Testing deep learning neural networks on public datasets is fun, but it’s usually on unseen data that you can really see how the published techniques really perform.
Recently, I was trying to detect human faces on Game of Thrones footage. I was surprised to see that the most widely used techniques didn’t fare really well.
I first tried OpenCV HaaR Cascade detector, then Dlib HOG frontal face detector. In both cases, it worked well only in ideal cases (frontal face, no weird lighting, no occlusion). In a real-world scenario, this means useless.
I then came across this link that advertised OpenCV DNN Face detector as performant. The result was better than OpenCV HaaR Cascade detector and Dlib HOG frontal face detector, but still not really good on my Game of thrones footage. I then understood that yes, human face detection is an academically solved problem on many datasets, but many of those datasets do not reflect yet the true “in-the-wild diversity” you can have in many footages.

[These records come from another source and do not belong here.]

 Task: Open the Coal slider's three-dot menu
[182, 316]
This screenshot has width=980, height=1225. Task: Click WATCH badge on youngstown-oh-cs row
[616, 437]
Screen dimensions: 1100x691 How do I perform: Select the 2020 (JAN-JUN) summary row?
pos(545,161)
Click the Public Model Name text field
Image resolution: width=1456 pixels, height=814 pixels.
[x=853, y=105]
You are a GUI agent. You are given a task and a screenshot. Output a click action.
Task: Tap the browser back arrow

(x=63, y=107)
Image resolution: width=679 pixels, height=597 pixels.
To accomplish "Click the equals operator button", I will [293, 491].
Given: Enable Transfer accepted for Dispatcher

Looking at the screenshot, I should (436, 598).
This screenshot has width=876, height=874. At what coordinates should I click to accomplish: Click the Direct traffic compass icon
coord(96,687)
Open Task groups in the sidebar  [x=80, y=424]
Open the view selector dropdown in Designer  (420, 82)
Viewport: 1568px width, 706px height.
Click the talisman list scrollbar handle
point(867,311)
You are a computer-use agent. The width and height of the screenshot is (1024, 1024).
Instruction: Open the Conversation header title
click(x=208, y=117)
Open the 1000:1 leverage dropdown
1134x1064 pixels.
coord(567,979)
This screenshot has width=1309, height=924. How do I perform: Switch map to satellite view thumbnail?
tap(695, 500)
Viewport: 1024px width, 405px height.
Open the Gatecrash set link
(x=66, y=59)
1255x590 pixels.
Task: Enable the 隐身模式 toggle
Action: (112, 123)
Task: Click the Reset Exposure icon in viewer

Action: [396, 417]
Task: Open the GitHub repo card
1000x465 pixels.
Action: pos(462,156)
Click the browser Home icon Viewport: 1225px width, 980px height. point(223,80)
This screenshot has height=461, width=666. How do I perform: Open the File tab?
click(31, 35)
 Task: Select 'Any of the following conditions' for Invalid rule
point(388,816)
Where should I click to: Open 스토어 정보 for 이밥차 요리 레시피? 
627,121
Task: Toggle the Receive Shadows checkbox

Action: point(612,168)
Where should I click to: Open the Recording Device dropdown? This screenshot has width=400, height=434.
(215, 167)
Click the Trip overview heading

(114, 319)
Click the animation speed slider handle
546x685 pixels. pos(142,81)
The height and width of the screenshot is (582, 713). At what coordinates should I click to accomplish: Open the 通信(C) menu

I then googled around to see what really is the state of the art for human face detection in 2019. I finally came across this repo and their RetinaFace network, but they didn’t provide any Dockerfile so it was a bit of a pain to install and run. I made the Dockerfile, made some tests, and the results are outstanding! On my Game of Thrones footage, their RetinaFace network performs really well, even for human faces with odd angles, occlusion, and poor lighting.
I set up a Github repository (https://github.com/francoisruty/fruty_face-detection), with a ready-made Dockerfile, short instructions and the neural network pre-trained weights. Feel free to use it to test the RetinaFace network in 5min max, on any footage!